Thanks Will, I’m reading the book now, I bought a lottery ticket so if I won I would be sending you a thank you gift after the new year :smiley: wish me luck.


#13

Good luck!! That book may be very good for you and I hope it is!


#14

Thank you for posting this. Just as there is not a lot of talk of nice tactile hallucinations, there’s not a lot of info on nice psychotic episodes. They make it sound like an oxymoron.

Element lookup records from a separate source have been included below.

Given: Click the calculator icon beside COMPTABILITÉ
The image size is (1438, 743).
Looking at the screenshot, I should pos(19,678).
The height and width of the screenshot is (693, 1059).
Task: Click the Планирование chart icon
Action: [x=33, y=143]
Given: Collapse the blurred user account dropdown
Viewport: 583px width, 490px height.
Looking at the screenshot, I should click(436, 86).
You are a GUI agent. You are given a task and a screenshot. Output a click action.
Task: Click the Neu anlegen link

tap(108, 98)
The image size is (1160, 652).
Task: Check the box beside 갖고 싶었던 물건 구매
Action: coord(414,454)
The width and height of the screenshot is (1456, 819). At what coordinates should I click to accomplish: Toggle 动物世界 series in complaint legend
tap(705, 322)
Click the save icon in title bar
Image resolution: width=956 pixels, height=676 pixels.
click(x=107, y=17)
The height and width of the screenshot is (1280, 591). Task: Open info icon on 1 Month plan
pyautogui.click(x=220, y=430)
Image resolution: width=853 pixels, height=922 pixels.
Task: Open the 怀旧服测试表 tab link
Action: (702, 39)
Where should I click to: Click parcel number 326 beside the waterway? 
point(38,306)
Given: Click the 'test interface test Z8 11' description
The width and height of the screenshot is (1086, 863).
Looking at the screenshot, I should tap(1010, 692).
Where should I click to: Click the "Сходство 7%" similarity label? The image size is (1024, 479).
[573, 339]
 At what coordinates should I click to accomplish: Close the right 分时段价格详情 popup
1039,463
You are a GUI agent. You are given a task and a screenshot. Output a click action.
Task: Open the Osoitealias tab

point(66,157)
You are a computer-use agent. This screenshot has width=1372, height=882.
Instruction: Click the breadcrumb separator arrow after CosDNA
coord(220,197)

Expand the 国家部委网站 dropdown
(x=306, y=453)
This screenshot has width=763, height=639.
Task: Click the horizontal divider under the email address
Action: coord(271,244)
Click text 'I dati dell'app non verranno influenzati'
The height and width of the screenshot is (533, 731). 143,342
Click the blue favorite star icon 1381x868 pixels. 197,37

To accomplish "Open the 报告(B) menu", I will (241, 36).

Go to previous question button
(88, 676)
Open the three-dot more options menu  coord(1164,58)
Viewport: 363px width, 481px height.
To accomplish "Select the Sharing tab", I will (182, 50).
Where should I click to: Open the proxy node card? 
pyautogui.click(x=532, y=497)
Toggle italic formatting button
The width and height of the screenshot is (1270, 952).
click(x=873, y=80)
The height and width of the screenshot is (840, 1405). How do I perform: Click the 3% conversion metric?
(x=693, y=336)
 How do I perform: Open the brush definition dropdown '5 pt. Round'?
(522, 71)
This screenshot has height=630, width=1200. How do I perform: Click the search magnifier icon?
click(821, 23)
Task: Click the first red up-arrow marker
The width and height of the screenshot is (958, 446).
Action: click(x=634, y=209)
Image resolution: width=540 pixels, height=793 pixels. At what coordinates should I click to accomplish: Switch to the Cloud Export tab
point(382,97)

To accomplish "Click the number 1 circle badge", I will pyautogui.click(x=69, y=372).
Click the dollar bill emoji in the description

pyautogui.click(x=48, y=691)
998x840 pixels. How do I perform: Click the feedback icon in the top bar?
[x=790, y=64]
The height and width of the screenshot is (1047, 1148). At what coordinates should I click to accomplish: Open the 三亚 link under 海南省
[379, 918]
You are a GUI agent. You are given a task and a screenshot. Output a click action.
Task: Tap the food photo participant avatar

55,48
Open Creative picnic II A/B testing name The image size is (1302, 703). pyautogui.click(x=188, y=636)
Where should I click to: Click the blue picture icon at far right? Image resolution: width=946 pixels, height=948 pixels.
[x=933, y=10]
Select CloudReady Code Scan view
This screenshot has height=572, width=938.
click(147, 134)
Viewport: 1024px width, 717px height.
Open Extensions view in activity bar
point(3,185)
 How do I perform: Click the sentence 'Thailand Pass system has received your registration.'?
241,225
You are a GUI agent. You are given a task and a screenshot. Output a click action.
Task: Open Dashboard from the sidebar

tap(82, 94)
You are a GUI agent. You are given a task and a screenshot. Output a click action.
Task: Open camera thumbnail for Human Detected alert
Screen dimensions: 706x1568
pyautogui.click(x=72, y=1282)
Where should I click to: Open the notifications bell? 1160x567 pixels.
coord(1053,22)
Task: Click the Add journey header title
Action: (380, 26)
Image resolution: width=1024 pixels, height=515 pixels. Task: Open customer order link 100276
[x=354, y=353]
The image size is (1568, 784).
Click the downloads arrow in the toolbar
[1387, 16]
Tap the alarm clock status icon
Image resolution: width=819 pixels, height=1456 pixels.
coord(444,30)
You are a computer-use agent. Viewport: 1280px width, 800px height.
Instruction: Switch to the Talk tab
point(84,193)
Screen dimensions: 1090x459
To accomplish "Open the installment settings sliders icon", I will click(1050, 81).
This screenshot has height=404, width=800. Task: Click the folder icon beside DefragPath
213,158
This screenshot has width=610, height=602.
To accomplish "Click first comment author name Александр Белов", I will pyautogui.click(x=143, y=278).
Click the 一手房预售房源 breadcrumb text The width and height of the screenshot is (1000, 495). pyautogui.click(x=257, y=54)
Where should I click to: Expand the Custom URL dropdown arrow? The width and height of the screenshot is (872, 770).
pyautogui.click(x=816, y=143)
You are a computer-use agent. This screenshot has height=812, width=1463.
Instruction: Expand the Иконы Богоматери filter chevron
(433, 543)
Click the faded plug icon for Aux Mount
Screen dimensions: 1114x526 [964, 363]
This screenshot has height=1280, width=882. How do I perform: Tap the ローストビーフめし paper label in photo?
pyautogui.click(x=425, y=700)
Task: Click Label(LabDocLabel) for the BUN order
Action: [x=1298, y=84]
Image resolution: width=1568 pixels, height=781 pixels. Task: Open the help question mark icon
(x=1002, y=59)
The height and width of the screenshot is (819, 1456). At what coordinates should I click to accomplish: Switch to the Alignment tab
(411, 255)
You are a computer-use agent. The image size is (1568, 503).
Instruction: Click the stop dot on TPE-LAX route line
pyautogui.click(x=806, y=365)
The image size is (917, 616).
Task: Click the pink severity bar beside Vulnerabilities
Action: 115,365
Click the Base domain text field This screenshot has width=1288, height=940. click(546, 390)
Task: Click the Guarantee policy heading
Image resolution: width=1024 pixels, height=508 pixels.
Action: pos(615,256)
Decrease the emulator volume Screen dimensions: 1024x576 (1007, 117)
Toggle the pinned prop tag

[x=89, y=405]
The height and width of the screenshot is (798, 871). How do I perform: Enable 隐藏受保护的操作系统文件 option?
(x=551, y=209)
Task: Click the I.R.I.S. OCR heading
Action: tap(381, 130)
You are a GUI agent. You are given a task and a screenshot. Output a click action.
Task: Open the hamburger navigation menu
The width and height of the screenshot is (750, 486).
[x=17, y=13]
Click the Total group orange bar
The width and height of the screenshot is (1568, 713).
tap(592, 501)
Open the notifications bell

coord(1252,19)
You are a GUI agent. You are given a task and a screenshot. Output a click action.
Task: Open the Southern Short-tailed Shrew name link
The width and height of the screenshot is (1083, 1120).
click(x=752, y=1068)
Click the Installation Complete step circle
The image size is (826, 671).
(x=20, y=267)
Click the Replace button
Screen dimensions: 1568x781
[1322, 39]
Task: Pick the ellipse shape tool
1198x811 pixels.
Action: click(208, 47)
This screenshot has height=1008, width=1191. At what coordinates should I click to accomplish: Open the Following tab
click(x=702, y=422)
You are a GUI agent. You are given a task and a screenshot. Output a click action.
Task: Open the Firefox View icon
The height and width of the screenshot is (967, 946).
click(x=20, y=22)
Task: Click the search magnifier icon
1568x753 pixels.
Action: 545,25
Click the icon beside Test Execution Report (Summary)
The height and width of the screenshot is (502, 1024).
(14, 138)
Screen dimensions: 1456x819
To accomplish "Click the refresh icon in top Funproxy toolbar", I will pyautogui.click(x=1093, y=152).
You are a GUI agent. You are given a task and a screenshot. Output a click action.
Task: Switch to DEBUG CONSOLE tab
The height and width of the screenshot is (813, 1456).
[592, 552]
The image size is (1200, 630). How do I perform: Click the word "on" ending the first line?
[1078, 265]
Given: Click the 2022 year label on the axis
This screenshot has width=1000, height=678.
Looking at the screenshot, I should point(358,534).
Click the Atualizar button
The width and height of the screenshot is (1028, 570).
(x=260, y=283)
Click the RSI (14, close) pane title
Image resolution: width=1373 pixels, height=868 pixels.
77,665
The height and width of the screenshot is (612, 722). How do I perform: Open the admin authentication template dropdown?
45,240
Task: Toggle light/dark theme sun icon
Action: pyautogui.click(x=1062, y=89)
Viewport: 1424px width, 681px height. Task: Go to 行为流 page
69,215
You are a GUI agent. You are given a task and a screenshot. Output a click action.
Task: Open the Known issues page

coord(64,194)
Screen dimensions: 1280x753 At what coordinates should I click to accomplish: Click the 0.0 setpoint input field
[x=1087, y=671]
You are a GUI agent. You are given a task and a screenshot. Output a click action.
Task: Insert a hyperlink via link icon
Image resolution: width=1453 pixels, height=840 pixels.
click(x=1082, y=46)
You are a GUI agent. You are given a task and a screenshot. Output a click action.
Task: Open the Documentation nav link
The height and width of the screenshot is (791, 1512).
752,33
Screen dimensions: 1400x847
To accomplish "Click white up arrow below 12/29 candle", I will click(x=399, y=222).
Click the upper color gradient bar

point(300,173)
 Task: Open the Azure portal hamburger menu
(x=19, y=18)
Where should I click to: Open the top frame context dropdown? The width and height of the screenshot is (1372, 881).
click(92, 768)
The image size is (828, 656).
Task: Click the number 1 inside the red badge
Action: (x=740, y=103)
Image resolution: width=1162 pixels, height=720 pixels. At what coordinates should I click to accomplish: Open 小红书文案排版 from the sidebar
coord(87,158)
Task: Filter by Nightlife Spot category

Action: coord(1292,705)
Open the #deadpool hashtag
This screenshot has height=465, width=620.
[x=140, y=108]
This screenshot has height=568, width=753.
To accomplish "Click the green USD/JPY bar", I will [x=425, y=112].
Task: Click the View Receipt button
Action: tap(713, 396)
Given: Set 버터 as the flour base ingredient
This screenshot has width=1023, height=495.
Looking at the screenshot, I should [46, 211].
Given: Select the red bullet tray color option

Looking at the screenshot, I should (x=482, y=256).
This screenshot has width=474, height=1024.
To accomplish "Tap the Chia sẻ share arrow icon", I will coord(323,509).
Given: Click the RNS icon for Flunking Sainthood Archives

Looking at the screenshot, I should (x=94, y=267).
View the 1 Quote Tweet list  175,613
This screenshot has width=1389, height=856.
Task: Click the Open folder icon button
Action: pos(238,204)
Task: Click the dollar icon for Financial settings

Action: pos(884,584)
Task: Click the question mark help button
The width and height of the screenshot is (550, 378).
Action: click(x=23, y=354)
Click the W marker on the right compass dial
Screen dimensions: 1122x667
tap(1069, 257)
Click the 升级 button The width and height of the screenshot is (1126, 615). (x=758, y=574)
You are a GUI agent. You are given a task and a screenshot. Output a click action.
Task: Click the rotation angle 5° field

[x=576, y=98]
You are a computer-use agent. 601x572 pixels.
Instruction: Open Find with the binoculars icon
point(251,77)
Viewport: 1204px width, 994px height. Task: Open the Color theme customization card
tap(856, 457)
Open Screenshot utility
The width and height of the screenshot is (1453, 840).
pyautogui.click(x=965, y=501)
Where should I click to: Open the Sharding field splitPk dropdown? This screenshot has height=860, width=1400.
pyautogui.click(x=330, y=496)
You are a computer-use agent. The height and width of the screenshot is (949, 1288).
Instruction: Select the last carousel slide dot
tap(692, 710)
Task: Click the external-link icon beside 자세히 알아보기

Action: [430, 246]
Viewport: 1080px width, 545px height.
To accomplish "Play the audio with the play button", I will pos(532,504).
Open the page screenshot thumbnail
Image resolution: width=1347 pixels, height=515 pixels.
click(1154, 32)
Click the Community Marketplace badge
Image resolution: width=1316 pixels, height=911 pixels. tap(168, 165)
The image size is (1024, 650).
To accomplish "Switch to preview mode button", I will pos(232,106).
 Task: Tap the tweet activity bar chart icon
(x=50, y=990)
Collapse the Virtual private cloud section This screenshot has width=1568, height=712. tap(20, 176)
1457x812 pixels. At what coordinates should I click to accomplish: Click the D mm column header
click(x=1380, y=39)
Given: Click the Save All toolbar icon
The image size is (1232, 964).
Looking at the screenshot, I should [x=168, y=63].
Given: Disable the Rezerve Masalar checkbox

But I have had a few in my life that where it manic was raising and the panic was leaving and it was amazing. Filled with calm, love, and the universe. I do agree, if that was all the sensation I had, I’d never wish to be cured. But every good has a bad. My channel was wide open and I was connected to everything. It tasted like pure water and felt like a good manic fever and I was in love with living. I was free and open and all fear was gone from me. No regrets, only calm, peace and joy. I would love to feel that again but I would have to come off meds to do it… So it remains a joy from the past.


#15

It did really felt like being washed by pure fresh water from melting ice of the mountains, washing away all sorrows, all bad thoughts, removing all fears, being one with universe. And I think if there was enough awareness about it then we can switch our bad experiences in psychosis into a beautiful overwhelming experience that normal people can’t obtain even with high methods of meditation. I hope this happens someday.
unfortunately I only got it two days ago, I still get the paranoia, some hallucinations, and a little of bad psychosis, I didn’t get the beautiful psychosis for a long time…It feels like crossing over from hell to heaven and I think I’m still tripping in between…I still struggle everyday, of my horrible delusions, I’m not a cry baby, but now it’s too much for me to handle, torturing, my delusions keep me from having a healthy relationship with my family and the world…But I’m hoping for a change and I’m fighting back.